Serie TV | Ciencia ficción | Comedia | Drama | Thriller
Público apropiado: Jóvenes-adultos
6/10
Recomendar (63) | No recomendar (90)
Año: 2011
Creador: Charlie Brooker
País: Reino Unido
Dirección: Otto Bathurst, Euros Lyn, Brian Welsh
Intérpretes: Daniel Kaluuya, Toby Kebbell, Rory Kinnear, Jessica Brown Findlay, Tom Cullen, Lindsay Duncan, Jodie Whittaker, Paul Popplewell, Donald Sumpter, Rupert Everett, Tom Goodman-Hill, Lydia Wilson, Julia Davis
Guión: Charlie Brooker
Música: Stuart Earl, Stephen McKeon
Fotografía: Damian Bromley, Zac Nicholson, Jake Polonsky
6/10
Los "media" en la picota
Miniserie británica de tan solo tres capítulos, largos y concluyentes, el espectador no dejará de frotarse los ojos ante lo que se le presenta en pantalla
En el episodio inical, “El himno nacional”, el Primer Ministro de Gran Bretaña es despertado a media noche con la noticia de que la Princesa ha sido secuestrada. Ojo, sus captores sólo la liberarán si el máximo mandatario de la nación mantiene relaciones sexuales en directo con ¡un cerdo! Tal situación será seguida por los ciudadanos a través de las noticias, las redes sociales, youtube… Todo el mundo estará pendiente de la reacción del Primer Ministro y de su equipo. Bien urdida, la trama mantiene el interés desde el principio y el final es para no perdérselo.
Bajo el título de “15 millones de méritos”, el segundo capítulo es algo más extraño. Un grupo de personas se pasan el día pedaleando en bicicletas estáticas para obtener puntos y logros que hagan sus vidas más fáciles. Lo real enfrentado a lo virtual para poner frente a un espejo las miserias de la condición humana.
El último episodio, titulado “Tu historia completa”, nos lleva al futuro.

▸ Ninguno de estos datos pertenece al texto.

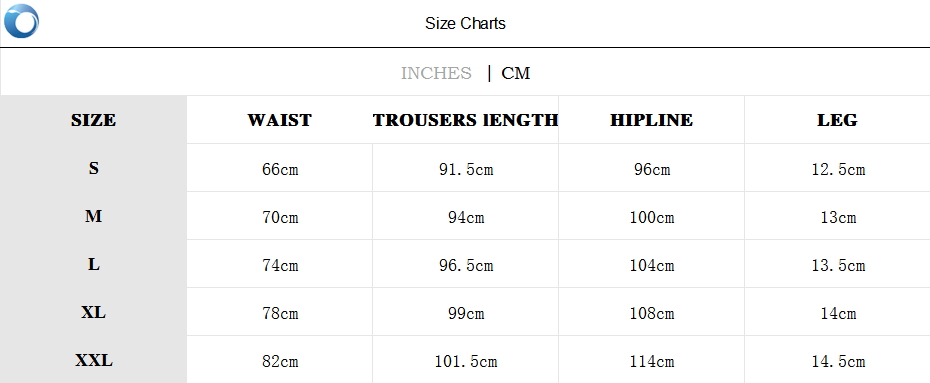Screen dimensions: 930x383
Task: Switch units to INCHES
Action: point(436,73)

Las personas podrán acceder a sus recuerdos con un mando a distancia, rebobinar, hacer pausa, de manera que todo lo almacenamos en la memoria y podemos acceder a ello cuando queramos. Es más, en una entrevista de trabajo nos pueden pedir el visionado de nuestros recuerdos… Así nadie olvida nada. Nada de este capítulo, así como de los otros dos, debemos de olvidar.
Nos encontramos de bruces con una serie totalmente fuera de los cánones, que rezuma originalidad por los tres (que valen por cuatro) costados. Tres capítulos que justifican su gran acogida en Reino Unido. Y es que no podría ser más aguda la visión proyectada hacia las nuevas tecnologías y el impacto que tienen en la sociedad, adormeciéndola, creando unas necesidades que rozan lo surrealista y están fuera del sentido común.

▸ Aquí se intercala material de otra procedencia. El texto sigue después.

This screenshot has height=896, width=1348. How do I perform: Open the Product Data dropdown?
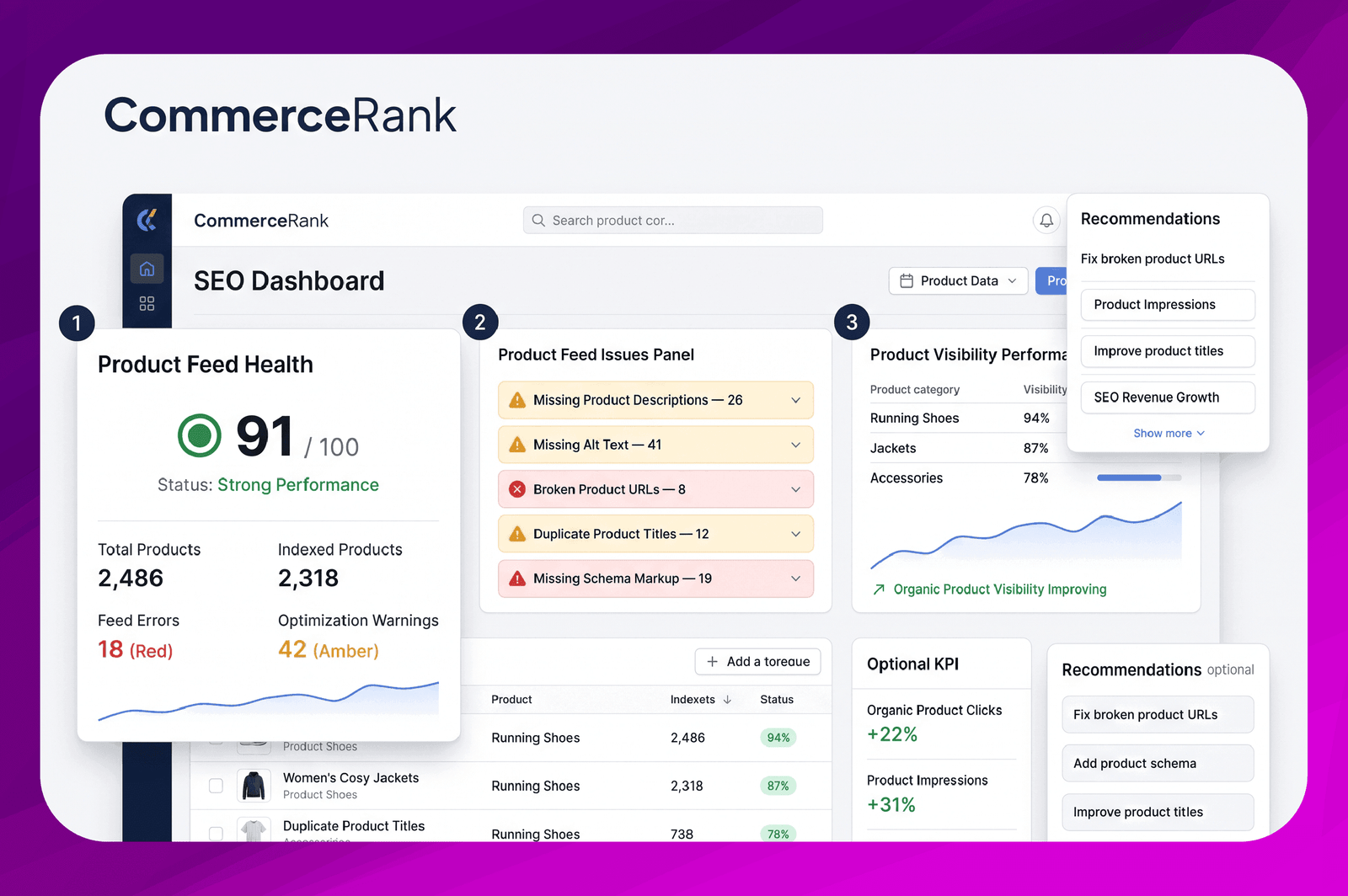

Con buen criterio, cada capítulo abre con una carga de impacto brutal para dejarnos al final sumidos en un estado de liviandad, física e intelectual, de difícil explicación. Es como si nos cargáramos con un lastre pesado e invisible, que casi colapsara nuestros músculos y el cerebro acelerara sus neuronas de forma vertiginosa antes de entrar en estado de shock. Las situaciones más estrambóticas nos hacen estremecer, congelar el rictus, acaso secarse el intento de gritar, también esbozar una sarcástica sonrisa. ¡Qué situaciones! Tan sólo la extravagancia del primer episodio tiene más proximidad con la realidad actual, los otros dos plantean narraciones que quién sabe si son fruto de la imaginación lisérgica o nos acercan a un futuro posible donde la tecnología y los medios de comunicación podrían transformar nuestra percepción del mundo.
Sugerente e irreverente, exagerada y muy provocativa, la serie invita a la reflexión a partir de un tema principal bien narrado y estructurado. A un lado quedan la interpretación de los actores, más que correctos, eclipsados sus protagonismos por la puesta en escena de esa crítica a una sociedad condicionada, la masa hipnotizada por la imagen manipulada, desde planteamientos tan originales como rocambolescos. El contraste genera una fuerza dramática total. El resultado final, sorprendente, no dejará indiferente a nadie.